**EXERCISE INSTRUCTIONS**
Filter the listing for lines containing "each".

**GIVEN RECORDS**
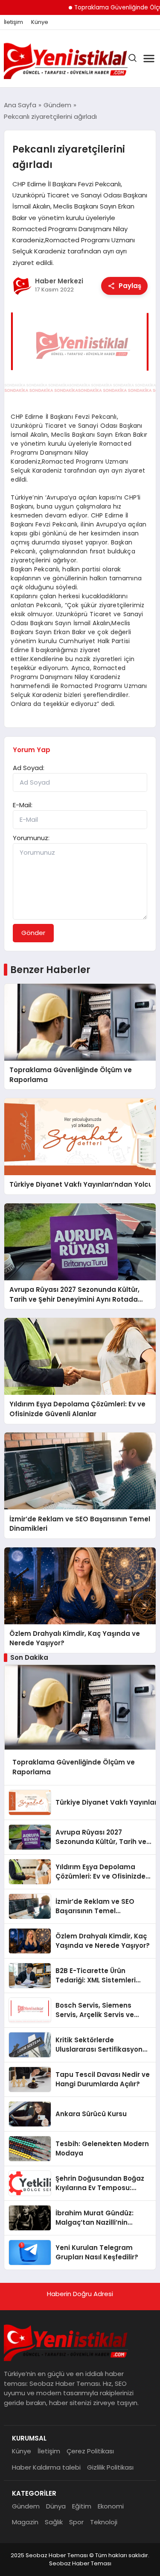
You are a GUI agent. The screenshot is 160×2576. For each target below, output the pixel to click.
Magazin (25, 2521)
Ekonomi (111, 2506)
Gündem (26, 2506)
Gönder (33, 932)
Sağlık (54, 2521)
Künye (39, 22)
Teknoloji (103, 2521)
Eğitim (81, 2506)
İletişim (13, 22)
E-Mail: (22, 804)
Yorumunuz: (31, 837)
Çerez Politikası (90, 2451)
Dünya (56, 2506)
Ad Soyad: (28, 767)
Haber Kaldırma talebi (46, 2467)
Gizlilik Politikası (110, 2467)
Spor (76, 2521)
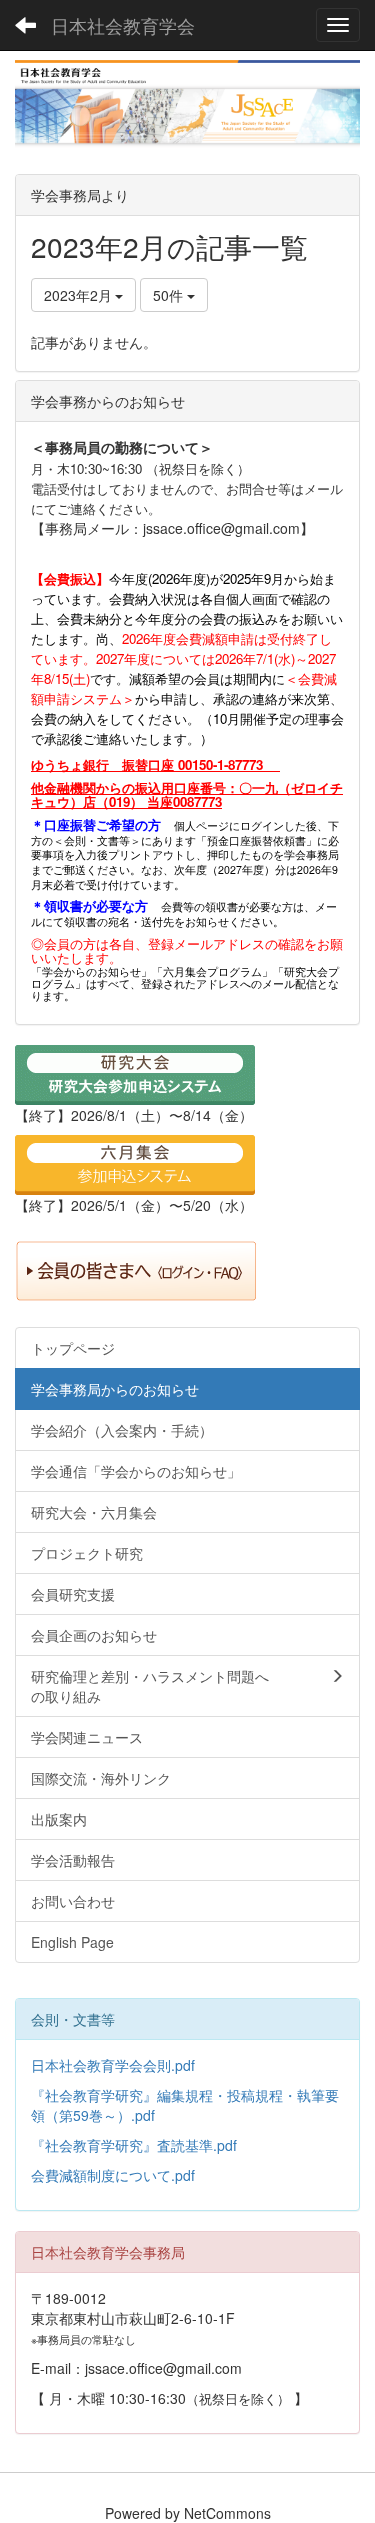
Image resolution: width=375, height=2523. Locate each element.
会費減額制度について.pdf (113, 2175)
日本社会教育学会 (123, 25)
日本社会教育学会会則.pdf (113, 2065)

**RESPONSE BOX**
You are a GUI agent. The screenshot is 160×2576. For each target below, output the pixel to click.
Image resolution: width=375, height=2523. Locate each element.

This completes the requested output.